Safety (TRACE level):

`BuiltinEvaluator`	What It Measures
`Harmfulness`	Detection of harmful or dangerous content
`Stereotyping`	Detection of stereotyping or biased content

`EvaluationClient` (AgentCore Backend)

Requires LANGFUSE_HOST / LANGFUSE_PUBLIC_KEY / LANGFUSE_SECRET_KEY for score export, and AWS_REGION for the AgentCore Evaluation API.

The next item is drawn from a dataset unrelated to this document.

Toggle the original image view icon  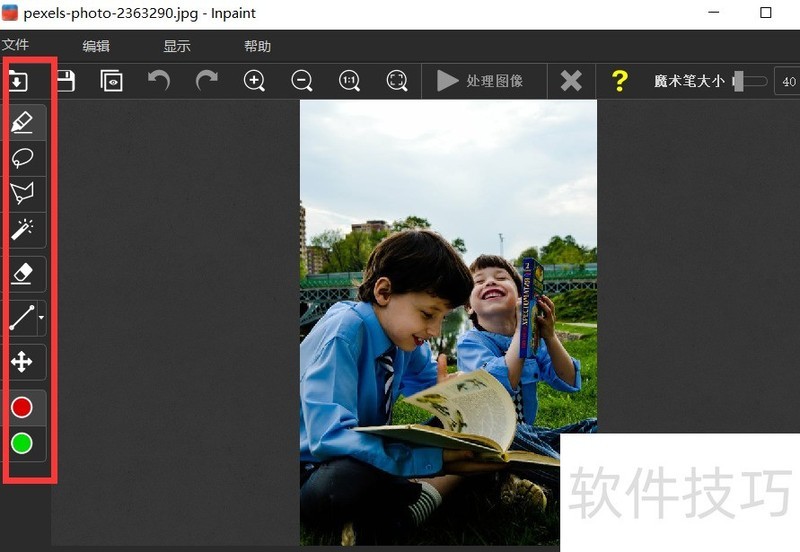pos(111,81)
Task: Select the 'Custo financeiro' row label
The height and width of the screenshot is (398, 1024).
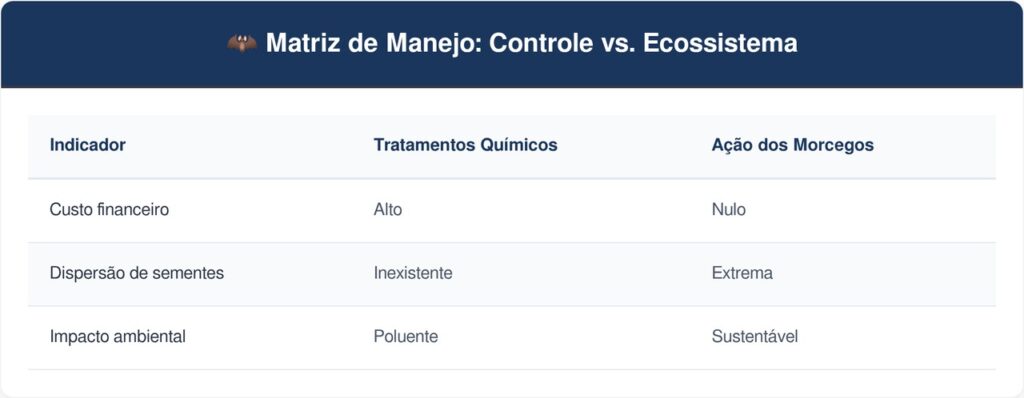Action: click(109, 210)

from agent_core.evaluation.client import EvaluationClient

client = EvaluationClient(region="us-west-2")

result = client.run(
    agent_id="my-agent",
    session_id="sess-001",
    evaluators=[
        "Builtin.Faithfulness",
        "Builtin.Correctness",
        "Builtin.ToolSelectionAccuracy",
    ],
)

for score in result.scores:
    print(f"{score.evaluator_name}: {score.label} = {score.value}  ({score.explanation})")

Online Evaluation

from agent_core.evaluation.client import EvaluationClient
from agent_core.schemas.evaluation_config import OnlineEvaluationConfig

client = EvaluationClient(region="us-west-2")

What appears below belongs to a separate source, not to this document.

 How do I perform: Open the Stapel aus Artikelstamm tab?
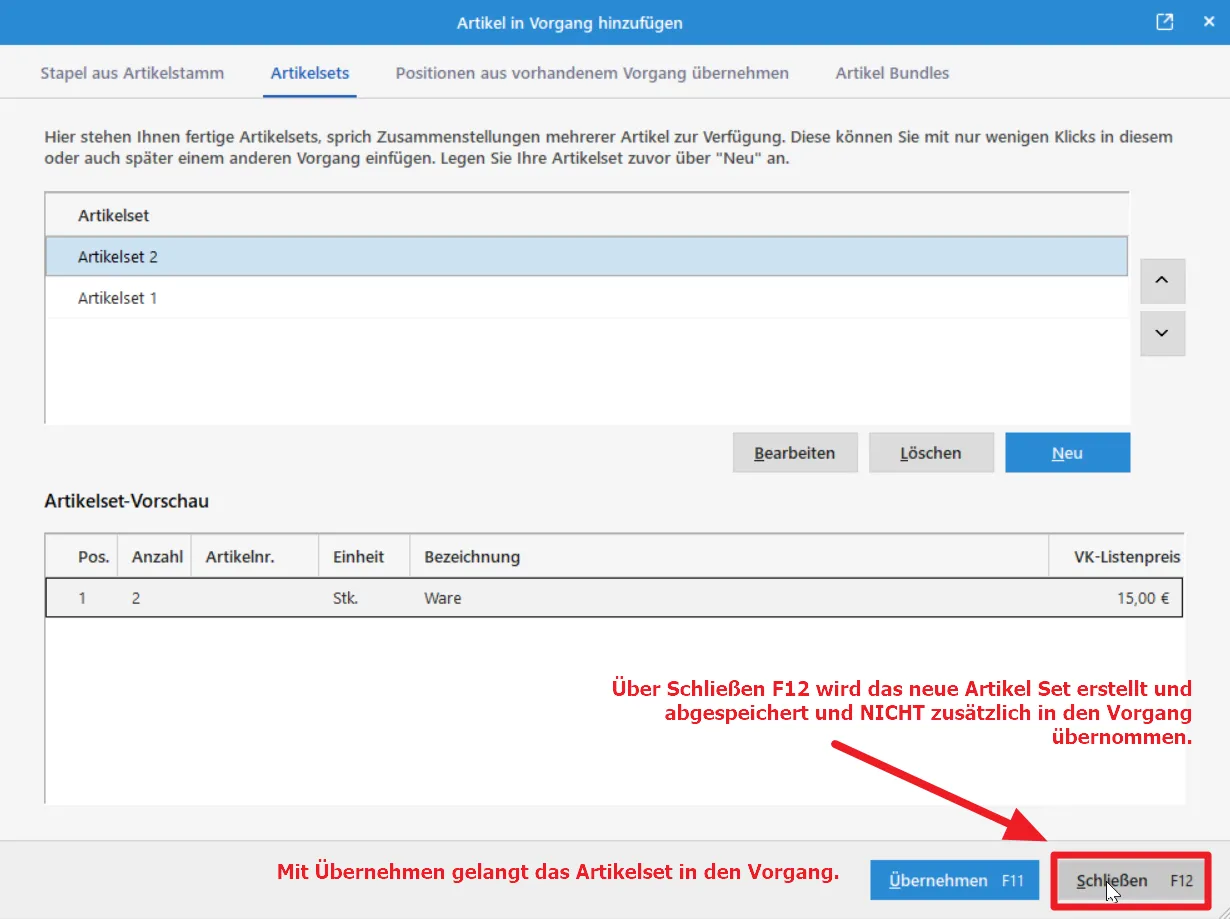tap(132, 73)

config_id = client.create_online_config(
    agent_id="my-agent",
    config_name="production-monitoring",
    config=OnlineEvaluationConfig(
        sampling_rate=10,   # 10% of sessions
        evaluators=["Builtin.Faithfulness", "Builtin.Harmfulness"],
    ),
)

results = client.get_online_results(
    agent_id="my-agent",
    config_name="production-monitoring",
)

`LangfuseEvaluationClient` (Langfuse Backend)

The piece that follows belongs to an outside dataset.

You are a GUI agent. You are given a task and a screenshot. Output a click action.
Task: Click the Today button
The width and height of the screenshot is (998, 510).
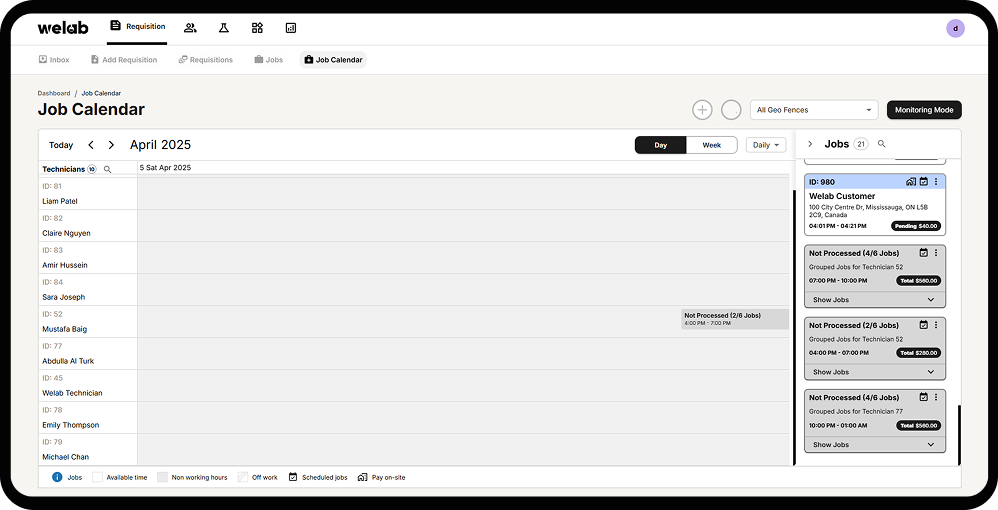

Use when evaluation.provider: langfuse is set. Requires LANGFUSE_HOST, LANGFUSE_PUBLIC_KEY, LANGFUSE_SECRET_KEY.

from agent_core.evaluation.langfuse_client import LangfuseEvaluationClient
from agent_core.schemas.evaluation_config import CustomEvaluatorConfig, EvaluatorLevel

client = LangfuseEvaluationClient(
    agent_id="my-agent",
    host=os.environ["LANGFUSE_HOST"],
    public_key=os.environ["LANGFUSE_PUBLIC_KEY"],
    secret_key=os.environ["LANGFUSE_SECRET_KEY"],
)

# Run evaluators against a trace
result = client.run(
    agent_id="my-agent",
    session_id="sess-001",
    evaluators=["Builtin.Faithfulness"],
)

Online config: LangfuseEvaluationClient.create_online_config() is a no-op stub that logs a reminder. Online evaluation for the Langfuse backend is configured in the Langfuse dashboard, not via the SDK.

Custom LLM-as-Judge

Use CustomEvaluatorConfig for both backends:

from agent_core.schemas.evaluation_config import CustomEvaluatorConfig, EvaluatorLevel

config = CustomEvaluatorConfig(
    name="domain_accuracy",
    level=EvaluatorLevel.TRACE,
    model_id="anthropic.claude-3-haiku-20240307-v1:0",
    max_tokens=1024,
    temperature=0.0,
    instructions="Evaluate factual accuracy for the given context. {context} {assistant_turn}",
    scale=[1, 5],
)

evaluator_id = client.create_evaluator(config)

result = client.run(
    agent_id="my-agent",
    session_id="sess-001",
    evaluators=[evaluator_id, "Builtin.Faithfulness"],
)

The model_id must come from the blueprint or an explicit parameter — never hardcoded.

Blueprint Configuration

evaluation:
  provider: agentcore      # agentcore | langfuse

  online:
    sampling_rate: 10      # Percentage of sessions to evaluate (1–100)
    evaluators:
      - Builtin.Faithfulness
      - Builtin.Correctness
      - Builtin.Harmfulness

  custom_evaluators:
    - name: domain_accuracy
      level: TRACE
      model_id: anthropic.claude-3-haiku-20240307-v1:0
      max_tokens: 1024
      temperature: 0.0
      instructions: "Evaluate domain accuracy. {context} {assistant_turn}"
      scale: [1, 5]

  persistence:
    enabled: true
    table_env: EVAL_TABLE_NAME   # Env var name for the DynamoDB table
    retention_days: 90

Evaluation scores are published to CloudWatch under the /Agents/{agent_name}/Evaluation namespace and, when Langfuse is enabled, attached to the corresponding Langfuse trace.